How to use base class & child class as parameter in one function ?

Steven Schveighoffer schveiguy at gmail.com
Fri May 22 22:40:50 UTC 2020


On 5/22/20 5:39 PM, Vinod K Chandran wrote:
> On Friday, 22 May 2020 at 20:51:20 UTC, Steven Schveighoffer wrote:
>> On 5/22/20 4:04 PM, Vinod K Chandran wrote:
>>> [...]
>>
>> Yes. What you cannot do is this (which I hope doesn't compile in 
>> VB.net, but I wouldn't be surprised):
>>
>> Dim sampleList As New List(Of Child)
>> sampleList.Add(New Base(10))
>>
>> Which is the equivalent of what you were requesting.
>>
> Nope--
> List(Of Base) will contain an instance of a Child.
> So in the same manner, i want
> void function(Base) = fnPtr wiil work with
> void function(Child)
> 

That is the opposite of what you are thinking. A function pointer has to 
be valid based on its parameter types.
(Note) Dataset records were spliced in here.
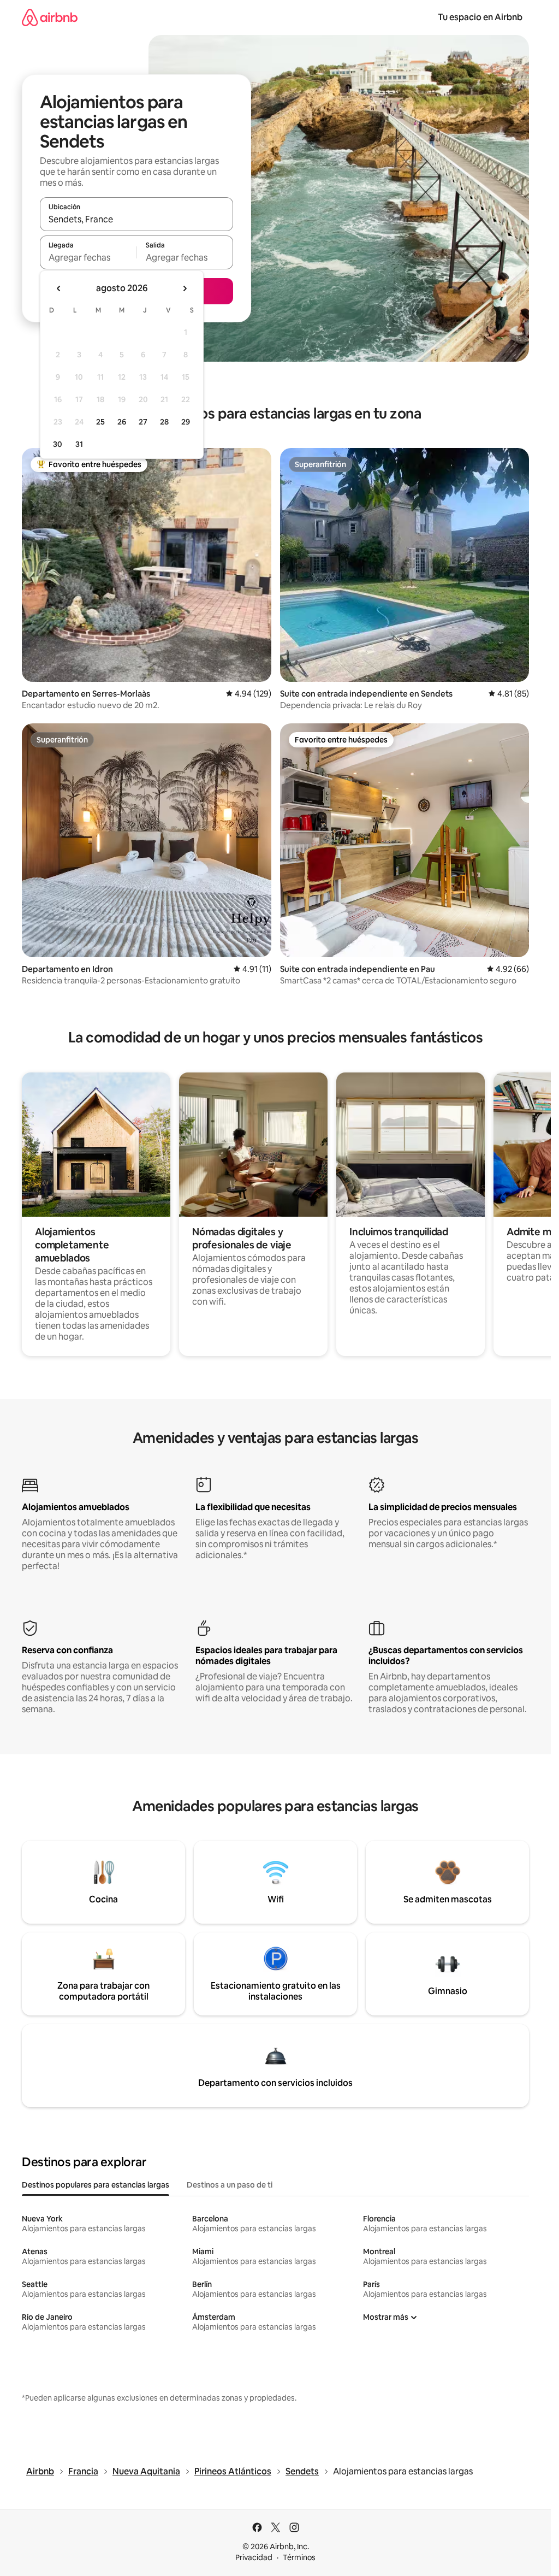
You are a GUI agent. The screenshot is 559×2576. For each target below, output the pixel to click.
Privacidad (253, 2557)
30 (57, 444)
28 (164, 422)
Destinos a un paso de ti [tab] (229, 2185)
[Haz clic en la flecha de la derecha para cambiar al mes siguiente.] (184, 288)
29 (185, 422)
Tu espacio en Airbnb (480, 17)
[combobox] (136, 219)
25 (100, 422)
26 (121, 422)
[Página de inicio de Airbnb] (50, 17)
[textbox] (88, 257)
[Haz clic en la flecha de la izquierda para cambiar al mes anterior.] (59, 288)
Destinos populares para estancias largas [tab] (95, 2185)
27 (143, 422)
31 (79, 444)
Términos (299, 2557)
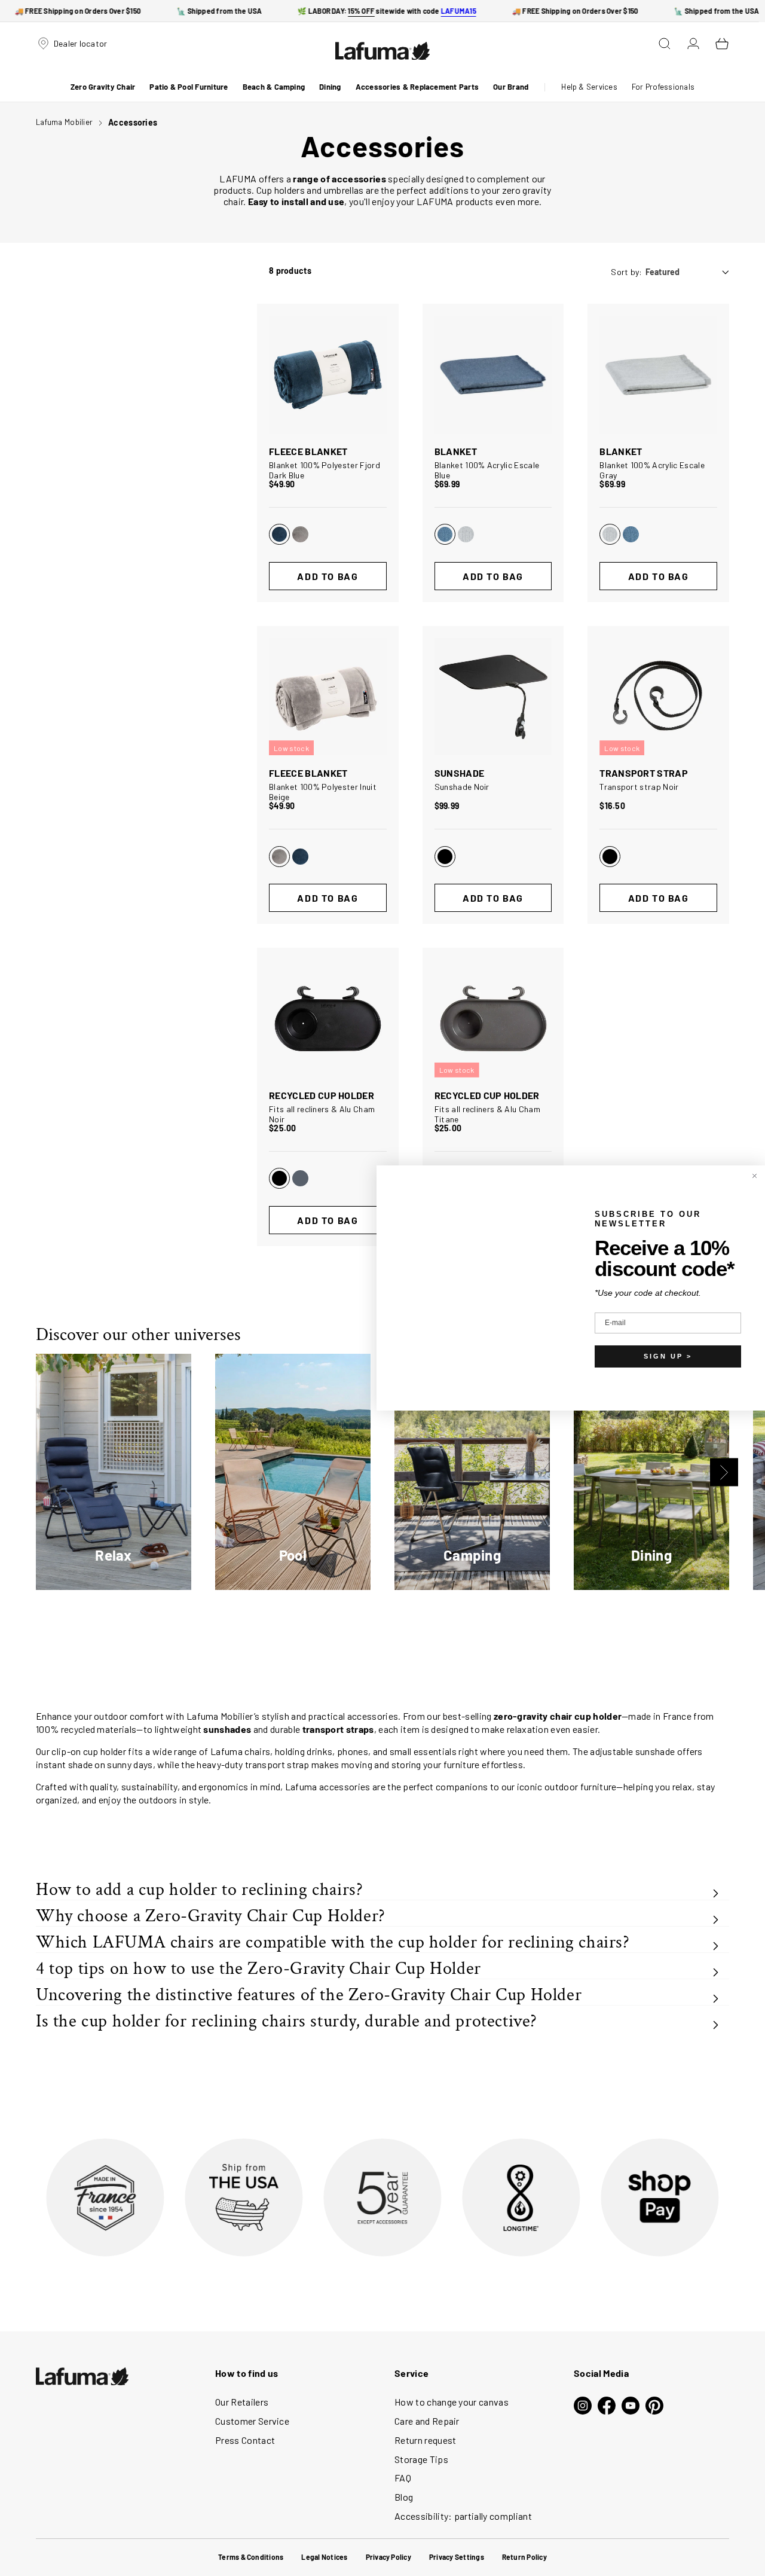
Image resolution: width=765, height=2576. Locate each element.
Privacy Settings (456, 2557)
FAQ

Covariant functions are allowed.

This is OK:

void function(Child) fptr;

void foo(Base) {}

fptr = &foo; // OK! it's fine to call fptr with a Child, because it is a 
Base as well

void function(Base) fptr2;

void foo2(Child) {}

fptr2 = &foo2; // Error! if you called fptr2 with a Base that is NOT a 
Child, bad things will happen.

This is more clear if you actually try calling them:

fptr2(new Base); // the compiler should allow this
foo2(new Base); // but would not allow this

So why should fptr2 be allowed to point at foo2?